67 T.C. 878, 1977 U.S. Tax Ct. LEXIS 149
CourtUnited States Tax Court
DecidedFebruary 28, 1977
DocketDocket No. 5598-75
StatusPublished
Cited by10 cases

This text of 67 T.C. 878 (Blyler v. Commissioner) is published on Counsel Stack Legal Research, covering United States Tax Court primary law. Counsel Stack provides free access to over 12 million legal documents including statutes, case law, regulations, and constitutions.

Bluebook
Blyler v. Commissioner, 67 T.C. 878, 1977 U.S. Tax Ct.
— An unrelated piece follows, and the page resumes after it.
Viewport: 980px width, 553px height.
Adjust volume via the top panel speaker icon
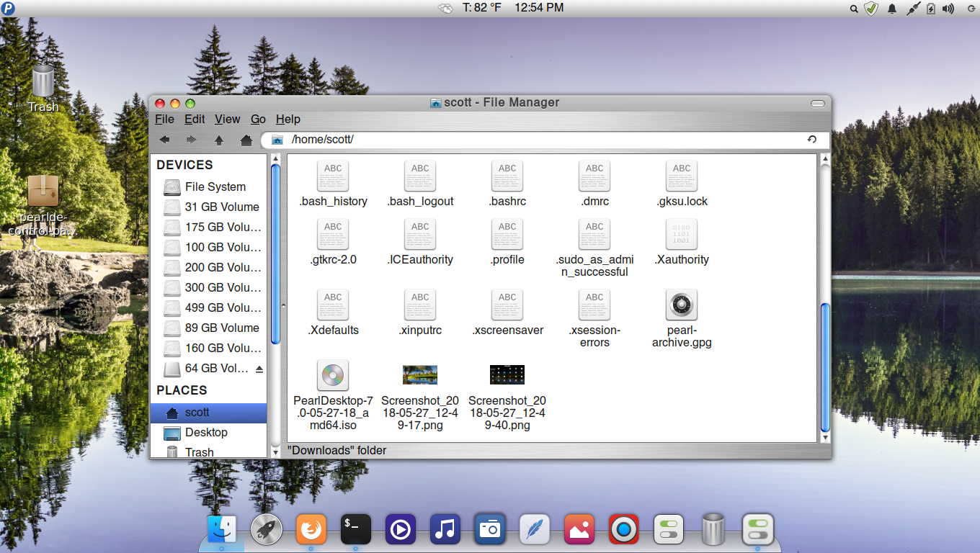(948, 9)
LEXIS 149 (tax 1977).

Opinion

OPINION

Raum, Judge:

The Commissioner determined the following deficiencies in petitioners’ Federal income taxes:

1971. $1,102
1972. 3,140

The sole issue is whether certain distributions received by petitioner Lee L. Blyler from the Howe & French Pension Trust are entitled to capital gains treatment under section 402(a)(2), I.R.C. 1954, as in effect during the calendar years 1971 and 1972.1 The facts have been stipulated.

Petitioners Lee L. Blyler and Evelyn G. Blyler, husband and wife, resided in Sharon, Mass., at the time the petition herein was filed. They filed their joint Federal income tax returns for the calendar years 1971 and 1972 with the Director, Internal Revenue Service Center, Andover, Mass. Since Evelyn G. Blyler is a party herein solely by virtue of having filed joint returns with her husband, Lee L. Blyler will hereafter be referred to as the petitioner.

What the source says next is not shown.